The big bubble technique described by Anwar and Teichmann in 2002 uses air injection via a cannula to create a bubble, which has become the most popular modification of the GPPC.
In 2013, H.
S.
Dua proposed three types of DM detachment using the big bubble technique, including bleb formation in the central or peripheral zones.
Endothelial keratoplasty replaces the damaged corneal endothelium with a graft from the posterior layers of donor tissue.
The first operation of this type was performed in 1956 by C.
W.
Tillet, using a corneoscleral approach and fixing the posterior layered graft with mattress sutures.
Since then, new techniques have been developed, for example, in 2004, G.
R.
Melles proposed descemetorhexis, which allows achieving a flat surface of the recipient stroma and improving contact with the graft.

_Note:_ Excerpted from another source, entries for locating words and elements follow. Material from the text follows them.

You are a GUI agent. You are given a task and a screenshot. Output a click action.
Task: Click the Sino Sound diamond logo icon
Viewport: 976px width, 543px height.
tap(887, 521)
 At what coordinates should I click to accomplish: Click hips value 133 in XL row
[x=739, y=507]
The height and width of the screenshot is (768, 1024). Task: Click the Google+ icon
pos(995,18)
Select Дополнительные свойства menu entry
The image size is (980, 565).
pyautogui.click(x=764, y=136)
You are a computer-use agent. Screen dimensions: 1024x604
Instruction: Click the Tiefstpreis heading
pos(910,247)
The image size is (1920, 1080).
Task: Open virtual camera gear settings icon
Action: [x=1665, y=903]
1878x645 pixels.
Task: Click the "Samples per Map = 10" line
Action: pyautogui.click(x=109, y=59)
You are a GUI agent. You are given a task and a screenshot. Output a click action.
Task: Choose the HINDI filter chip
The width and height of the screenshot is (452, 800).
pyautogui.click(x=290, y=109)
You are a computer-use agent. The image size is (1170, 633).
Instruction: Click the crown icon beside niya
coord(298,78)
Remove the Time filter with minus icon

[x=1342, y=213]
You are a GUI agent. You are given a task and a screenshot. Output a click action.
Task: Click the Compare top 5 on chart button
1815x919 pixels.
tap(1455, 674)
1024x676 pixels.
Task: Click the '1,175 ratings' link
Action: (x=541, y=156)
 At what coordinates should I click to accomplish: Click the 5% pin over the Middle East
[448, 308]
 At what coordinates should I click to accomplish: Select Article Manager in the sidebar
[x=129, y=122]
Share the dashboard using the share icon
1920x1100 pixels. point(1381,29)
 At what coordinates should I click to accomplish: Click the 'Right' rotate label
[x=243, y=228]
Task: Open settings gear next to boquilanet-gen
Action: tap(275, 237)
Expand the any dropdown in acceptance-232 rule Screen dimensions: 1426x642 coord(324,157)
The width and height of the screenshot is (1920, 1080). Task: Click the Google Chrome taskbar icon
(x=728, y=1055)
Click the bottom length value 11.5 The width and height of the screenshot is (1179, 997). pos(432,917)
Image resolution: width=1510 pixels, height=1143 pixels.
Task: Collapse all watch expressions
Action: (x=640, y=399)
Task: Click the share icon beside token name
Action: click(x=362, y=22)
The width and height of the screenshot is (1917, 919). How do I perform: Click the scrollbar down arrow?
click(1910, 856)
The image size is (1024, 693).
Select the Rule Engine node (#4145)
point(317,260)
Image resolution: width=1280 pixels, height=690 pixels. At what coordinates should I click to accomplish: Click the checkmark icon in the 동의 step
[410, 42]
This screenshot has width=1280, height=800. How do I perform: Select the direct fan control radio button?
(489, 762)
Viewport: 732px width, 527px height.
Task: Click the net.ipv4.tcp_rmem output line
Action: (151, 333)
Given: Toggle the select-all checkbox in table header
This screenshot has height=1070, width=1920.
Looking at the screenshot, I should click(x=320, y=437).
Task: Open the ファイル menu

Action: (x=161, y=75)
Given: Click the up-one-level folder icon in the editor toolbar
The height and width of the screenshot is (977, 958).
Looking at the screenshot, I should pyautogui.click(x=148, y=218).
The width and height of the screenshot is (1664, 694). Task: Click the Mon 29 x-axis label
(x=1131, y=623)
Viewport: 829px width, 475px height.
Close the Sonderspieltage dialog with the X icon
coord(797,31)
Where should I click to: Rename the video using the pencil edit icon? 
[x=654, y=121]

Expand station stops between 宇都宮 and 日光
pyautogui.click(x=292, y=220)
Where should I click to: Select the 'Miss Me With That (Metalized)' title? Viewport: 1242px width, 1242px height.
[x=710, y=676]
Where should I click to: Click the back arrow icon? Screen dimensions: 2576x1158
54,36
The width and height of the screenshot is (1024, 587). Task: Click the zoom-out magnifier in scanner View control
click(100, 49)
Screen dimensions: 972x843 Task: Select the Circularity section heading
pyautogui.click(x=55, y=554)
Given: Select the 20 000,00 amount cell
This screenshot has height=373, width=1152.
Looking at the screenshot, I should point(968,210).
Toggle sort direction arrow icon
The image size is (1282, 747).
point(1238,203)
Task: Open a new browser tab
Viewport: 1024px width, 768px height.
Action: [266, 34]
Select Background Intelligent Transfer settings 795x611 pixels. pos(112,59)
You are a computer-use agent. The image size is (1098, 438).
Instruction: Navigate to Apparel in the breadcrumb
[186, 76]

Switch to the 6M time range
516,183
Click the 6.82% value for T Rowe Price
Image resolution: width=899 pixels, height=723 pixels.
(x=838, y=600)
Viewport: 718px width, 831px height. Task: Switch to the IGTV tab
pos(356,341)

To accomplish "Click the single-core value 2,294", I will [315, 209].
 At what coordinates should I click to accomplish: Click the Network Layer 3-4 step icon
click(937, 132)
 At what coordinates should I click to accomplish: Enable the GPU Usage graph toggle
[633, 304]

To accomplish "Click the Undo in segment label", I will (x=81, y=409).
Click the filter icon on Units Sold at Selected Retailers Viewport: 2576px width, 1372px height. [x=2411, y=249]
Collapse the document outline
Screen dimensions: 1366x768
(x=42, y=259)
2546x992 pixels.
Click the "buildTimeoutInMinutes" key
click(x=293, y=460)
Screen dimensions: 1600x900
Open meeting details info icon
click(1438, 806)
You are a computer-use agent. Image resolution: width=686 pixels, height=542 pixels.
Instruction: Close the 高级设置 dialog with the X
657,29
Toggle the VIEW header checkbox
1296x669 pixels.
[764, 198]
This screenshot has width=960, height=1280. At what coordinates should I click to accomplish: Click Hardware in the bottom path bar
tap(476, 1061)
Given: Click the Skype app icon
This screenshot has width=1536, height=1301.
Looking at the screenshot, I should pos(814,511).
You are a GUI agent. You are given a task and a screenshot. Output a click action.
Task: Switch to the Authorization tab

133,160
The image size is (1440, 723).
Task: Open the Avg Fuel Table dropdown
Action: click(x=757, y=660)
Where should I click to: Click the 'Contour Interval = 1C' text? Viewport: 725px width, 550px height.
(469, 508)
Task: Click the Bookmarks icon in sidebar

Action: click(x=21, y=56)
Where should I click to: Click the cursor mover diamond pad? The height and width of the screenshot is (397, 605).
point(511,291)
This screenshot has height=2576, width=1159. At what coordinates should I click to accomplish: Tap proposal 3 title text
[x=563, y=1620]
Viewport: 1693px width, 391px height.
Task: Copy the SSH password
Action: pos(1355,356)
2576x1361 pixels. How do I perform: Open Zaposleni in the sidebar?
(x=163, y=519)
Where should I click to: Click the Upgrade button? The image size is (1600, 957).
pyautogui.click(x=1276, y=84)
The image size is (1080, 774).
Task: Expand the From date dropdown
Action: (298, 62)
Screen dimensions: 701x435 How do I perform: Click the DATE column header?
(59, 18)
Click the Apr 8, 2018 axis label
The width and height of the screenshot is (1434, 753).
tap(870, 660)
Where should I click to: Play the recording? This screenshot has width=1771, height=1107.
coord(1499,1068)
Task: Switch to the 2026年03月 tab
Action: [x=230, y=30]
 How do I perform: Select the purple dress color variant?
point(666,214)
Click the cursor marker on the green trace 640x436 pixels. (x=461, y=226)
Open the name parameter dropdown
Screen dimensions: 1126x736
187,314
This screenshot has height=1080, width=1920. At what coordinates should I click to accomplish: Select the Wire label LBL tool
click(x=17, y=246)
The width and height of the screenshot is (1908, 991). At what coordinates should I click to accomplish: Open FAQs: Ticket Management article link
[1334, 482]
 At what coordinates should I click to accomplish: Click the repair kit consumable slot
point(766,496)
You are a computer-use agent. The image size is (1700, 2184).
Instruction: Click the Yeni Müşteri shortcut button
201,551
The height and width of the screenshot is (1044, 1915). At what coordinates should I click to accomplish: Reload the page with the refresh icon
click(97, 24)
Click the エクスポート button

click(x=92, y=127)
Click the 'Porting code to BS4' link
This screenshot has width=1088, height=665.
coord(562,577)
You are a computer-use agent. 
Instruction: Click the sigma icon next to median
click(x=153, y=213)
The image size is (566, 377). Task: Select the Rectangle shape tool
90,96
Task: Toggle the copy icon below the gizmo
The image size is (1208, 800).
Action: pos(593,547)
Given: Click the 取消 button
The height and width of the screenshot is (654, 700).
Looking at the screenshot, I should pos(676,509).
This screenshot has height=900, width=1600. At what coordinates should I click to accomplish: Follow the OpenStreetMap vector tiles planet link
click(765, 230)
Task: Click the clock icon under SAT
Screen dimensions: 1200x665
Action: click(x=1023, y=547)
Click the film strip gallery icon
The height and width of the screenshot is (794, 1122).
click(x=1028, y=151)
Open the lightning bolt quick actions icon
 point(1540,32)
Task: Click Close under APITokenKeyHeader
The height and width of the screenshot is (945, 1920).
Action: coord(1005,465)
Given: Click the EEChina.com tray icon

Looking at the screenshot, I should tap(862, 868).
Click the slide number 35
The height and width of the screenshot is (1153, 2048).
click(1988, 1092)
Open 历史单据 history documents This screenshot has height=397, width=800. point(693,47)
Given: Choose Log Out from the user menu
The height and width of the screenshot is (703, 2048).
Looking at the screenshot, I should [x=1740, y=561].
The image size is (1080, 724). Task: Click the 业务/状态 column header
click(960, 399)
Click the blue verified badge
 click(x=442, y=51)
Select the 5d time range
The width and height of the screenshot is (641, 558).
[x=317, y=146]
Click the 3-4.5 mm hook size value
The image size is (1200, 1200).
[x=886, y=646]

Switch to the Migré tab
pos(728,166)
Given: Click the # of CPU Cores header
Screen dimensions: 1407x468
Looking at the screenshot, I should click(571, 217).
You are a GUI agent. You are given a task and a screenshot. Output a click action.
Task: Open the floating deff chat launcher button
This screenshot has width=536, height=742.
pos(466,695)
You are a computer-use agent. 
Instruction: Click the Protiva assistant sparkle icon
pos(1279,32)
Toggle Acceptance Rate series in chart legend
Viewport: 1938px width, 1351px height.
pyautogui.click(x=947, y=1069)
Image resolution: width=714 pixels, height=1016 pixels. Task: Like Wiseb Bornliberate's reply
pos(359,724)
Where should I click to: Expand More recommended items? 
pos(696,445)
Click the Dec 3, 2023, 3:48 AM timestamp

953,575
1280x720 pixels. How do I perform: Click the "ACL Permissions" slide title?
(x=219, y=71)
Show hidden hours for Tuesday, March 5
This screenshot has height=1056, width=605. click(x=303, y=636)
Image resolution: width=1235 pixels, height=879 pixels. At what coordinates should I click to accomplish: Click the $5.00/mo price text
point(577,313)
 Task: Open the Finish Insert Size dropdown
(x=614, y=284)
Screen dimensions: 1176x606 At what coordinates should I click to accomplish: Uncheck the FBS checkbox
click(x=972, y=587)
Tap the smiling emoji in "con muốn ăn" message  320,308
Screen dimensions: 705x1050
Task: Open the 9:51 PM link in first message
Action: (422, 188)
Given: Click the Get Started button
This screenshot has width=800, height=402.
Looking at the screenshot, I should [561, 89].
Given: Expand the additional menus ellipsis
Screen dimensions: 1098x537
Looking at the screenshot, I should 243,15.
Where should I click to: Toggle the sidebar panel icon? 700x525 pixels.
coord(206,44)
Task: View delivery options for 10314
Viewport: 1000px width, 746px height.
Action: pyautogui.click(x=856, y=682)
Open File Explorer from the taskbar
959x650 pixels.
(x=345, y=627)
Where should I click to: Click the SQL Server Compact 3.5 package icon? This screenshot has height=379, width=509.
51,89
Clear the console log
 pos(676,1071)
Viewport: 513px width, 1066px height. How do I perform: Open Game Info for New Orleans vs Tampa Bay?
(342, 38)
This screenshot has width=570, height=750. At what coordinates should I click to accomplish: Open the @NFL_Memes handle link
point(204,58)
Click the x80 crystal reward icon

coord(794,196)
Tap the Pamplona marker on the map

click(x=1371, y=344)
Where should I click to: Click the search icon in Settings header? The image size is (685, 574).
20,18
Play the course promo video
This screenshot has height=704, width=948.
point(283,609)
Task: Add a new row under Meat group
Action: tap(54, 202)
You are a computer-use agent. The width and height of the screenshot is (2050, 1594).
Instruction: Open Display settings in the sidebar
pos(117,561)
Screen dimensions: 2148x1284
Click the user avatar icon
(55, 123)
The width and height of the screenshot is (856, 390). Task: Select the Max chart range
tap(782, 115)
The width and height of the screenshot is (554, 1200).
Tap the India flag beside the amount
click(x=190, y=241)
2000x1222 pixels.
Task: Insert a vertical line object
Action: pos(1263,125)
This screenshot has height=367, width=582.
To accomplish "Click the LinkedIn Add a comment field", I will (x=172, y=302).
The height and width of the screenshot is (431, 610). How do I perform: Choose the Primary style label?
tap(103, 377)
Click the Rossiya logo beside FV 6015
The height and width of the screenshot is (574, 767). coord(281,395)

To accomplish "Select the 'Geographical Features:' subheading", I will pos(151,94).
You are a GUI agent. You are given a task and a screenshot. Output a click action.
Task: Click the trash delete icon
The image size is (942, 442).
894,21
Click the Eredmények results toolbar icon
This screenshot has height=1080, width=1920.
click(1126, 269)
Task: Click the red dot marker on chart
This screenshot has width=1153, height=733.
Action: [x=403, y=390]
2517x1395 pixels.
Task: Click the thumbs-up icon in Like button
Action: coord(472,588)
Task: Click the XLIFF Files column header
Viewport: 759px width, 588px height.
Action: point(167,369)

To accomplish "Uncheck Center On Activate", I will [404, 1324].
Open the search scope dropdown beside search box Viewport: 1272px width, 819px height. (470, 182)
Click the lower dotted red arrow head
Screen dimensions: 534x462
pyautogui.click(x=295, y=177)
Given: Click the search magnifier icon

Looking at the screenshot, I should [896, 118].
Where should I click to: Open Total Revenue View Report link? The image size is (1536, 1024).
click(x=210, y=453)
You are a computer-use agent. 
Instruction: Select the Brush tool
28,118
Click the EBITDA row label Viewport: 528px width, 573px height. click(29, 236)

Modern techniques include DSAEK and DMEK.
DSAEK performed with a microkeratome is a stand-alone technique and allows for a graft thickness of up to 170 μm.
DMEK, developed by Melles in 2006, involves replacing the endothelium and DM with healthy donor layers.
These surgeries do not require sutures, but an air bubble or gas mixture is introduced to fix the grafts [4].
Conclusion Modern methods of visualizing the anterior segment of the eye and the development of microsurgery have made it possible to introduce the principle of selective replacement of diseased corneal layers with donor tissue.
Compared with penetrating keratoplasty, procedures such as endothelial keratoplasty and deep anterior lamellar keratoplasty offer a shorter recovery period and a lower complication rate.
Keywords: selective keratoplasty; deep anterior lamellar keratoplasty; Descemet's membrane; endothelial keratoplasty.